> _TEXTO DE LECTURA_
========================================================================
Fotografías: Bert Stern/Cortesía de Taschen
Por Hans-Michael Koetzle*
Sus primeras palabras, luego de conocerla, fueron cortas y simples: “Eres preciosa”. Quizá no fue la manera más original de empezar una plática, pero Bert Stern no parece haber sido alguien de muchas palabras. Además, qué puede decir un hombre que repentinamente se encuentra cara a cara con la mujer cuya presencia en pantalla y sex appeal han provocado que millones de hombres de todo el mundo hayan perdido la razón.
Un verdadero “Stradivarius del sexo”, como la definió Norman Mailer alguna vez.
Como tal, podría muy bien haber sido una mera invención de la industria del cine, una creación de maquillistas, peinadores; de la luz y la dirección. Vistas así las cosas, la entrada de Stern sólo fue la traducción de un mito a la realidad. Además, las palabras fueron honestas y espontáneas, lo cual parece haberla complacido. “¿De verdad?, qué bonitas cosas dices”, respondió Marilyn, lo cual también sonó auténtico: no lo “qué” se dijo, sino el “cómo”.
Ella sabía de sobra que era atractiva. Y también que la manera en que miraba era su capital en un mundo que difícilmente la había tratado con delicadeza.
Después de vivir una niñez de carencias, con unos padres adoptivos que rayaban en el fanatismo, se embarcó en tres matrimonios fallidos y sufrió cerca de una docena de abortos. Finalmente, una desafortunada aventura con el Presidente. Marilyn intentó desafiar la omnipotencia de los estudios, y perdió. Sin embargo, consiguió filmar 15 películas, ninguna de las cuales es considerada por los críticos como digna de entrar en los annales de la historia del cine.
Además, ni siquiera le pagaban lo justo por su trabajo, en comparación con lo que recibía Liz Taylor, quien en cierto modo representó lo opuesto a Marilyn a lo largo de su vida.
Por filmar Cleopatra, Liz ganó tanto dinero en una semana como Marilyn por una película entera. Pudo haber sido que para Marilyn una mirada en el espejo compensara todo. Era hermosa y nadie podía privarla de su belleza, sólo el tiempo, el alcohol y las píldoras para dormir, que en esa fase de su vida habían constituido una alianza non-sancta.
Y quizá era cierto que, como lo formuló Clare Booth Luce en el obituario que escribió para la revista Life, el miedo de llegar a ser vieja y fea movía a Marilyn a tomar esa mezcla de Dom Perignon y barbitúricos que, finalmente, la llevó a ese estado de aletargamiento y a un eterno sueño la noche del 4 de agosto de 1962.
========================================================================
> _QUÉ HACER_
[1] Indica si cada afirmación coincide con el texto sobre Marilyn, respondiendo sí o no y citando las palabras del texto que lo deciden: (a) Norman Mailer la describió como un "Stradivarius del sexo". (b) Los críticos consideran que varias de sus 15 películas merecen un lugar en la historia del cine. (c) Por Cleopatra, Liz Taylor ganó en una semana lo mismo que Marilyn por una película completa.
[2] Resume en dos oraciones el texto sobre Marilyn.
[3] Sigue escribiendo el texto sobre Marilyn a partir de su última oración.
========================================================================
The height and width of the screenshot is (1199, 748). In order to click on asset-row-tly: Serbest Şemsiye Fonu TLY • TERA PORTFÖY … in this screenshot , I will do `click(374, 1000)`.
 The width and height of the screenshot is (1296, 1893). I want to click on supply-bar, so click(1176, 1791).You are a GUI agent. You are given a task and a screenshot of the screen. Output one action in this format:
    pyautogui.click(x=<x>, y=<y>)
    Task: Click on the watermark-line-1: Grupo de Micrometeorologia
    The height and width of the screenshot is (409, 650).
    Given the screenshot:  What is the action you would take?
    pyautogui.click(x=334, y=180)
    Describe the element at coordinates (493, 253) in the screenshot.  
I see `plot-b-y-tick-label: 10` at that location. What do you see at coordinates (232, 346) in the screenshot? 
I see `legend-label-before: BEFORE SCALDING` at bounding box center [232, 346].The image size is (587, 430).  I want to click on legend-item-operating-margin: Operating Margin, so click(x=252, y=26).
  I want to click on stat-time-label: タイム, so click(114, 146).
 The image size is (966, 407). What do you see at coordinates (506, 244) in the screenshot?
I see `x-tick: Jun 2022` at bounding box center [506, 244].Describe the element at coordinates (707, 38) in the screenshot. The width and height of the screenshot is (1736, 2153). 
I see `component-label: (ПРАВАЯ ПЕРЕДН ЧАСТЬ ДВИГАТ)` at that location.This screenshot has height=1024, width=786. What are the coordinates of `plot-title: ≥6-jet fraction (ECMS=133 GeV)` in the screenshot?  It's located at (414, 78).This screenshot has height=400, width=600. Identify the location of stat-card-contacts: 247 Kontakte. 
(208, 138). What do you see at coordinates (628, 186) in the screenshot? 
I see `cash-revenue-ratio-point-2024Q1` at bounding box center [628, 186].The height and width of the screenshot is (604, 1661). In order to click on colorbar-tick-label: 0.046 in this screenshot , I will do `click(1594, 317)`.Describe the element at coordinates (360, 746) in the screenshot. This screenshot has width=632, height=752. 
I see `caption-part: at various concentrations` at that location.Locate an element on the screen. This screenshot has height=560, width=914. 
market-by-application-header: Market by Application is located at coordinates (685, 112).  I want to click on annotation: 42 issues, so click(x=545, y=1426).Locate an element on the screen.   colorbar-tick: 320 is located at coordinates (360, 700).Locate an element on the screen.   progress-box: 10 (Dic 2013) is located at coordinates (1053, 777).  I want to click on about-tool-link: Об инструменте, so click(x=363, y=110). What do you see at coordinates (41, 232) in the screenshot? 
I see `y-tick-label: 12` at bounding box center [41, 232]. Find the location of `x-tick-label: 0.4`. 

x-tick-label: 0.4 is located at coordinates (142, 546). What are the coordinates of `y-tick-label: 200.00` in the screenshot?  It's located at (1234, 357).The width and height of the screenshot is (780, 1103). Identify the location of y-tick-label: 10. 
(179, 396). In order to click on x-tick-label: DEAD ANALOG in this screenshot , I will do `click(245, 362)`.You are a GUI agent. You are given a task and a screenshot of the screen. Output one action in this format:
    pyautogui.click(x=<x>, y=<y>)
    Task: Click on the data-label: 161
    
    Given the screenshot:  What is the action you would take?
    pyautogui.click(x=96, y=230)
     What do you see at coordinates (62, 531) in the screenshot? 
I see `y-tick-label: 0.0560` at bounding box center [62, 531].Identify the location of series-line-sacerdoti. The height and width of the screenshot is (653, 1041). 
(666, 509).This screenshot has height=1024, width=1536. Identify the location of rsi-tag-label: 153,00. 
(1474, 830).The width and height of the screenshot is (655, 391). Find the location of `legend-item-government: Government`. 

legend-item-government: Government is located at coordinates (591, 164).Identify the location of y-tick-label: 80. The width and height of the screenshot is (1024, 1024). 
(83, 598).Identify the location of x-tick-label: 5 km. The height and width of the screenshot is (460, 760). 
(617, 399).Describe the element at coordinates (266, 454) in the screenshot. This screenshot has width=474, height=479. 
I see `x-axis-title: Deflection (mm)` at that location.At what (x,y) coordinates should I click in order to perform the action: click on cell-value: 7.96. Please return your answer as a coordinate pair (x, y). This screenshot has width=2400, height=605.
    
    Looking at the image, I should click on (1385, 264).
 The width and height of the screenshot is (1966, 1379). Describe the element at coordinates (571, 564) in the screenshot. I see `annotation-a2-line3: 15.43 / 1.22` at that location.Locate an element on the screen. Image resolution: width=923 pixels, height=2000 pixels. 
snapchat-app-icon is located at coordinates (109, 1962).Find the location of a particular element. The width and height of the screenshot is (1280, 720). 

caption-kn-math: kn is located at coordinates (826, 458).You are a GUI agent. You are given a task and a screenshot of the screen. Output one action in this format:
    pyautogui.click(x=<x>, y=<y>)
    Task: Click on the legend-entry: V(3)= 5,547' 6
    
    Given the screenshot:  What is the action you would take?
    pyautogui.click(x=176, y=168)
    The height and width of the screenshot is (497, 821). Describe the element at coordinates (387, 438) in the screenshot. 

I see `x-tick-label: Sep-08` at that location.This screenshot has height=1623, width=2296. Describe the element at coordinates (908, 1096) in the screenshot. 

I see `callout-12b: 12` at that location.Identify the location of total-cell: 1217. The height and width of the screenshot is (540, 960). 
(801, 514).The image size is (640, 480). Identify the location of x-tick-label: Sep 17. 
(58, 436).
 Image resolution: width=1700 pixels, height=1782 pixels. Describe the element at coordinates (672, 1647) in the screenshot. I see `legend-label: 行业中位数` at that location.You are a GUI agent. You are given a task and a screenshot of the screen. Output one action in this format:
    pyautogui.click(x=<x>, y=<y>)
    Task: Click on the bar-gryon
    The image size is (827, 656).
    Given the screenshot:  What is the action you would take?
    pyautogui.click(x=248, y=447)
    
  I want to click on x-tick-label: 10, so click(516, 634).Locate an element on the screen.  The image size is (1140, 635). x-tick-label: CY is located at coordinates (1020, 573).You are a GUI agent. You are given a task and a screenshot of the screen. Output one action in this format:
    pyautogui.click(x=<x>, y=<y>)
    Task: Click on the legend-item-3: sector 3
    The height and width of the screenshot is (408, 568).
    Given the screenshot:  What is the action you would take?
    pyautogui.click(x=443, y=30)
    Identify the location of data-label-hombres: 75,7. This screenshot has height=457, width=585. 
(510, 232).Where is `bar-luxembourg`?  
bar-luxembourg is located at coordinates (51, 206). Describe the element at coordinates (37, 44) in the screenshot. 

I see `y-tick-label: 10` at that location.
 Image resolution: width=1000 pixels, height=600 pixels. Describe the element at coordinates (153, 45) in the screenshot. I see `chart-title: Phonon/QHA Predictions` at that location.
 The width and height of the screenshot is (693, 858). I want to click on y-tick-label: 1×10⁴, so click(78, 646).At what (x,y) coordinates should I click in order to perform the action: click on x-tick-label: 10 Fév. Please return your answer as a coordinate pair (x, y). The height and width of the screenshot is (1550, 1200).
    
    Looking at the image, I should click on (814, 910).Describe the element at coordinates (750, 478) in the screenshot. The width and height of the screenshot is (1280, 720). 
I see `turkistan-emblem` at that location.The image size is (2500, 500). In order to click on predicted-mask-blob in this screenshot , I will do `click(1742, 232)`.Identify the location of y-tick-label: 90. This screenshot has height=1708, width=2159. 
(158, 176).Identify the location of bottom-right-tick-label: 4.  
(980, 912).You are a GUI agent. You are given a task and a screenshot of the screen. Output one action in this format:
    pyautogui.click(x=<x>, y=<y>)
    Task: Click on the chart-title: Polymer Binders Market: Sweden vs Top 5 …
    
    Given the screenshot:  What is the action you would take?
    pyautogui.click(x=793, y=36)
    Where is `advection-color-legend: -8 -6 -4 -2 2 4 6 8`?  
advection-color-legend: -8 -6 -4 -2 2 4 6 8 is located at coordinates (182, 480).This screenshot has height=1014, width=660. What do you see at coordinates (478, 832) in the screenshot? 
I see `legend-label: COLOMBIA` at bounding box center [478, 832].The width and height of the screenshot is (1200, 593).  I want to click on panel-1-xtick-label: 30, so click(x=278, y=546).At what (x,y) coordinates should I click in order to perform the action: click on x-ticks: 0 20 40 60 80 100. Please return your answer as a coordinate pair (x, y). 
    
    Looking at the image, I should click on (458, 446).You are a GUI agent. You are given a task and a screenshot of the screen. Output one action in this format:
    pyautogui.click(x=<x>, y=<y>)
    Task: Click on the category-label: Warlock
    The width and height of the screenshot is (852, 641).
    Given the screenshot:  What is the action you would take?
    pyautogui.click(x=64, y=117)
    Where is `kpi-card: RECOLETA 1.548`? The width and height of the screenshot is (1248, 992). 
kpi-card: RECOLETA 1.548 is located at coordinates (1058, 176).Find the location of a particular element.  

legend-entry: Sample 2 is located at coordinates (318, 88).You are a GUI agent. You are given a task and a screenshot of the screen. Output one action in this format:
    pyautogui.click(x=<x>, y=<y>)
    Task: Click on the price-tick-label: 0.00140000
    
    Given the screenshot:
========================================================================
> _SOLUCIONES_
[1]
(a) Sí: «Un verdadero “Stradivarius del sexo”, como la definió Norman Mailer alguna vez.»
(b) No: «ninguna de las cuales es considerada por los críticos como digna de entrar en los annales de la historia del cine.»
(c) Sí: «Por filmar Cleopatra, Liz ganó tanto dinero en una semana como Marilyn por una película entera.»

[2] Bert Stern saludó a Marilyn con un simple «Eres preciosa», y la respuesta de ella sonó auténtica y complacida. Tras una niñez de carencias, tres matrimonios fallidos y sueldos muy inferiores a los de Liz Taylor, la mezcla de Dom Perignon y barbitúricos la llevó a un eterno sueño la noche del 4 de agosto de 1962.

[3]
O quizá fue, de hecho, asesinada, como todavía muchos murmuran, por órdenes de arriba, desde los más altos niveles, para ocultar algo. La muerte de Marilyn Monroe se mantiene hasta la fecha como uno de los grandes enigmas sin resolver del siglo XX.
Pero estamos aún en julio del 62. Nos encontramos en el Hotel Bel Air, en Los Angeles. No es un mal sitio y probablemente la locación perfecta para realizar una idea que el fotógrafo Bert Stern ni siquiera acaricia en sus más exóticos sueños.
En ese momento, Bert tiene 33 años y es uno de los fotógrafos mejor pagados de Nueva York, lo que es decir del mundo. Desde que ayudó a un vodka llamado Smirnoff a obtener unas sensacionales ganancias a través de una espectacular imagen publicitaria, una proeza nada menor en tiempos dela Guerra Fría, se convirtió en uno de los más buscados fotógrafos.
Además, había firmado un lucrativo contrato con la edición estadunidense de Vogue, entonces y ahora el Olimpo de todos aquellos para los que la cámara es el verdadero medio para dar un toque de cierta durabilidad a la apariencia de belleza.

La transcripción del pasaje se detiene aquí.